Le lanceur d'alerte n'est pas un délateur

David contre Goliath / Le coût de la vérité

Toute vérité est-elle bonne à dire ? Si vous souhaitez éviter les ennuis, pas si sûr. NSA, LuxLeaks, Dieselgate, Wikileaks… Derrière ces affaires qui ont fait trembler le monde, il y a des femmes et des hommes courageux qui ont osé révéler les dérives des institutions auxquelles ils appartenaient, quitte à s’exposer à de lourdes représailles. Il peut s’agir de corruption, d’atteinte aux libertés, de fraude fiscale, de mise en danger du public ou de l’environnement, de violences policières etc. Pour avoir brisé le silence, les lanceurs d’alerte risquent le licenciement, la mort sociale, le harcèlement, les poursuites judiciaires, voire l’exil ou la prison. Si certains obtiennent justice a posteriori, c’est au prix de procédures interminables.

Le lanceur d’alerte, persona non grata en France ?

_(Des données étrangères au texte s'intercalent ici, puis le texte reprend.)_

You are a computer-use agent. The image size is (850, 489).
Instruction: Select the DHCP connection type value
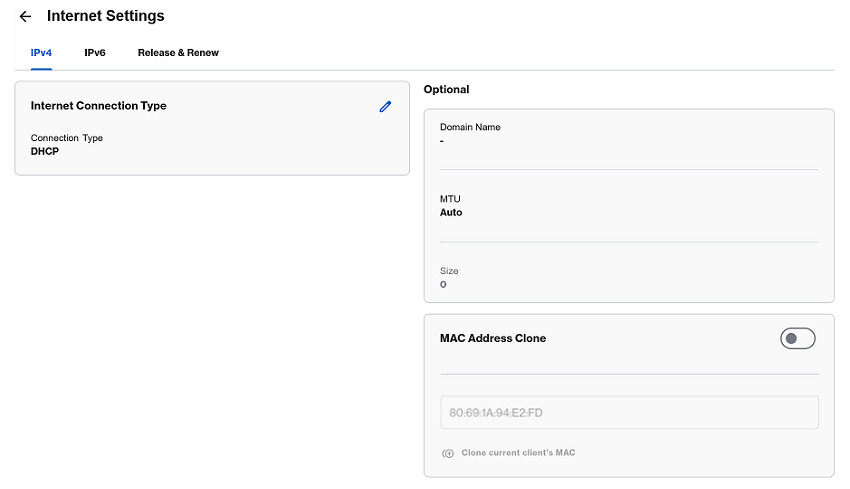[45, 151]
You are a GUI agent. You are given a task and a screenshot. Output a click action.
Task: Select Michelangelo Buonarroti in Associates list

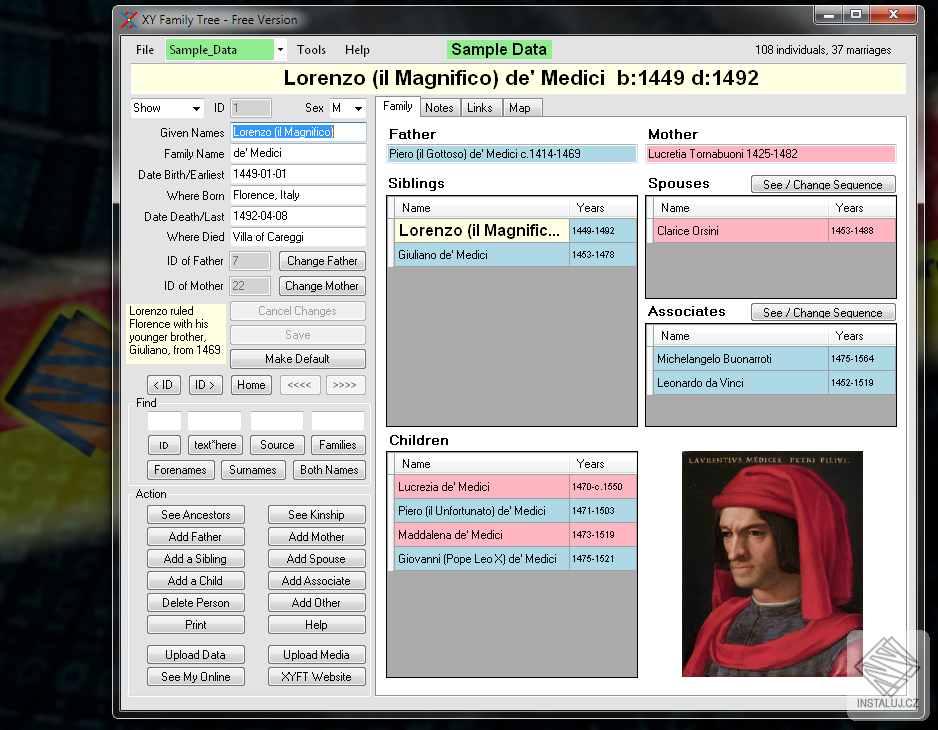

Le cas d’Edward Snowden est emblématique. En 2013, il dénonce la surveillance de masse perpétrée par la NSA. La motivation revendiquée par l’Américain ? Tout simplement « dire au public ce qui est fait en son nom et ce qui est fait contre lui ». Cette B.A. lui vaut une inculpation par le gouvernement Obama pour espionnage, vol et utilisation illégale de biens gouvernementaux, ce qui le conduit à se réfugier en Russie où il vit encore à ce jour. Malgré des demandes répétées, Edward Snowden se verra systématiquement refuser l’asile par la France. Les lanceurs d’alerte embarrasseraient-ils la patrie des Droits de l’Homme ? Impensable, et pourtant…

Une figure qui dérange

Dans un pays où le spectre de la collaboration hante les esprits, la figure du lanceur d’alerte est encore trop souvent associée à celle du délateur, du traître. Pourtant, tout les oppose. Là où le délateur agit dans l’ombre pour son profit personnel, le lanceur d’alerte se met en danger pour l’intérêt général. Ses révélations désintéressées sur les dysfonctionnements de nos sociétés s’inscrivent dans le cadre de la liberté d’expression (qui, rappelons-le, ne s’use que lorsqu’on ne s’en sert pas) et du droit à l’information, deux piliers fondamentaux de l’État de droit. Aussi, il est essentiel d’apporter au lanceur d’alerte une protection à la hauteur des enjeux, sous peine de fragiliser la démocratie tout entière. 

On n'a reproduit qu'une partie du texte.